The patient’s relatives need to provide a positive environment at home, demonstrate their willingness to help, support the patient, and assure that his condition is temporary and changes for the better are inevitable. If the patient’s condition allows, he should be involved in feasible household chores, making him feel important and not removed from everyday worries.

A psychologist or psychotherapist will help you cope with panic attacks and depression. If the patient experiences acute conditions, aggression, or suicidal thoughts, the help of a psychiatrist and the prescription of medications may be required.

The duration of the recovery period depends on many factors: the extent of the damage, the age of the patient, and the presence of concomitant diseases. In patients who have suffered a mild form of stroke, partial recovery requires 1-2 months, and complete recovery takes about 3 months. In severe forms with persistent impairments, partial restoration of lost functions occurs after at least six months, and the chance of returning all lost skills is minimal.

According to statistics, after the first year after a stroke, 60% of patients do not need outside help. 30% can return to their previous work. Help with complex tasks is required during this period by 20% of patients. 15% of those who have suffered a stroke remain dependent on outside help, 5% need constant care.

Kinds

The consequences of a stroke are several types of amnesia. Based on what type of injury the attending physician diagnoses, individual treatment and rehabilitation measures are prescribed.

Types of amnesia:

  1. Damage to verbal memory;
  2. Visual glitches;
  3. Motor skills disorders;
  4. Damage to emotional-figurative memory.
  5. Vascular dementia.

Verbal

Verbal memory is the ability to remember, retain and reproduce verbal information.

If the part of the brain responsible for storing information received verbally is damaged, then the patient cannot remember the names of relatives and friends, forgets the names of objects, and loses vocabulary. Communication with others becomes extremely difficult, and the victim has difficulty remembering new information.

Visual memory impairment

A person’s ability to fix, store and use various information that is received in the form of a visual image is called visual memory.

After a stroke, a patient whose area that stores visual information is damaged may not recognize everything around him: his home, family, friends, objects, etc.

Loss of motor skills

Motor skills are a person’s ability to confidently perform complex movements. Patients forget the simplest actions: how to use cutlery, walk, squat, write, grasp objects with their hands, go up and down stairs, etc.

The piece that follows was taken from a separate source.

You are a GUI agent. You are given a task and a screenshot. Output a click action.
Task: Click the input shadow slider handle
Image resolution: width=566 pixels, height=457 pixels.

Loss of emotional-figurative memory

Emotional-visual memory is responsible for the ability to record and store feelings and emotions that are associated with any object, person, event or phenomenon. If it is violated, the patient ceases to recognize the images and emotions that are associated with them. He does not remember the taste of dishes that he previously considered favorite, changes his musical tastes, and does not recognize the voices of loved ones and acquaintances.

Vascular dementia

The most complex type of brain disorder, which is difficult to recover, is vascular dementia. The adequacy of a person’s perception of what surrounds him disappears almost completely over time.

A person does not recognize objects that he used to constantly use, does not remember their names and purposes. When communicating with other people, the patient cannot remember their names and where he knows them from. This applies not only to distant acquaintances or strangers, but also to close relatives, friends and colleagues.

However, if you choose the right intensive rehabilitation measures and constantly monitor the patient’s condition, you can slow down the process of dementia and adapt the person to real life.